CHALLENGE: If your resources and energy are limited but you still have a choice, follow your heart instead of your highfalutin’ plans.
Stacie D. says
Thank you for this reminder, and thanks also for permission to occasionally abandon the plan in favor of following the heart. And to do it without guilt. As the heart of the home, I want to lead more for better than for worse, and that requires letting things go sometimes, knowing it won’t be that way forever.
Janelle says
Thanks, Allyson! I literally just plopped down, exhausted, in my rocking chair after taking baby out of crib and in the middle of dinner prep for the older 3, to take a little time out from the mess in the kitchen and living room you just described–the one I just had cleaned to near perfection due to routines and systems yesterday at this time, but you wouldn’t be able to tell now. ha! I got on POM to see if there was anything I could find real quick to encourage me to go back down there and gear up to patiently get them back into the systems and routines for the rest of the night–to get back in the game for the hardest 3 hours of the day (dinner time through last tuck-in).
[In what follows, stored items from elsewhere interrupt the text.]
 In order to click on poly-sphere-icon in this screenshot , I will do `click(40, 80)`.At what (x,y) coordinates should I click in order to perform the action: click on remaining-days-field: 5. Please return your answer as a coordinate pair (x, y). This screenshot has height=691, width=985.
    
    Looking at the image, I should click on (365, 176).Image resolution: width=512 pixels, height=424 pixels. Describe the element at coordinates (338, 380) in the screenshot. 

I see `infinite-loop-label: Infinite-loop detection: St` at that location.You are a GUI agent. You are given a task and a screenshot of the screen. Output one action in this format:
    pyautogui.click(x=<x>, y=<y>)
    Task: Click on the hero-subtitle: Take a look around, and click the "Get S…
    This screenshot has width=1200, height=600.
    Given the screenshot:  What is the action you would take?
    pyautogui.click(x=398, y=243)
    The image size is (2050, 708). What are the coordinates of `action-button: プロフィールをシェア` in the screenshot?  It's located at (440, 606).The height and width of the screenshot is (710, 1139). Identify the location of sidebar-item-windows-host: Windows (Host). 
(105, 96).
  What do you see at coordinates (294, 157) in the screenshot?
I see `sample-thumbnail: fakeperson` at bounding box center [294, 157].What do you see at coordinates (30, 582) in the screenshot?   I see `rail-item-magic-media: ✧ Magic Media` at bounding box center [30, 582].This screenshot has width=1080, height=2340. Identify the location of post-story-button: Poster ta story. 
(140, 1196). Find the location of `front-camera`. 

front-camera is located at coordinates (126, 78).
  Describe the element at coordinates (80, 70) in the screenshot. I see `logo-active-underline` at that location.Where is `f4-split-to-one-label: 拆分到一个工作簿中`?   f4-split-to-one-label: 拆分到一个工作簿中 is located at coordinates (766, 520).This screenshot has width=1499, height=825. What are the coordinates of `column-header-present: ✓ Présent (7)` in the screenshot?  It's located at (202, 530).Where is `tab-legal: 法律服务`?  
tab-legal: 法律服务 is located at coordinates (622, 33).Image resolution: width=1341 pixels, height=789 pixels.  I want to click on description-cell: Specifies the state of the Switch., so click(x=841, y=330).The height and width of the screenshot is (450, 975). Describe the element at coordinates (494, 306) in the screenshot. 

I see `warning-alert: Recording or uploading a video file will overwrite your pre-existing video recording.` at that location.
I had a 4 min break and read your great article and I’m ready to go at it again. Thanks for your perspective and keeping it real! That is always so much more refreshing than reading about people who claim to have all the answers and seem to always have it all together! It is always good to know we are not alone–in this case, the best systems only work if mom is on top of it, and sometimes mom needs a break! And all will be well. Thanks!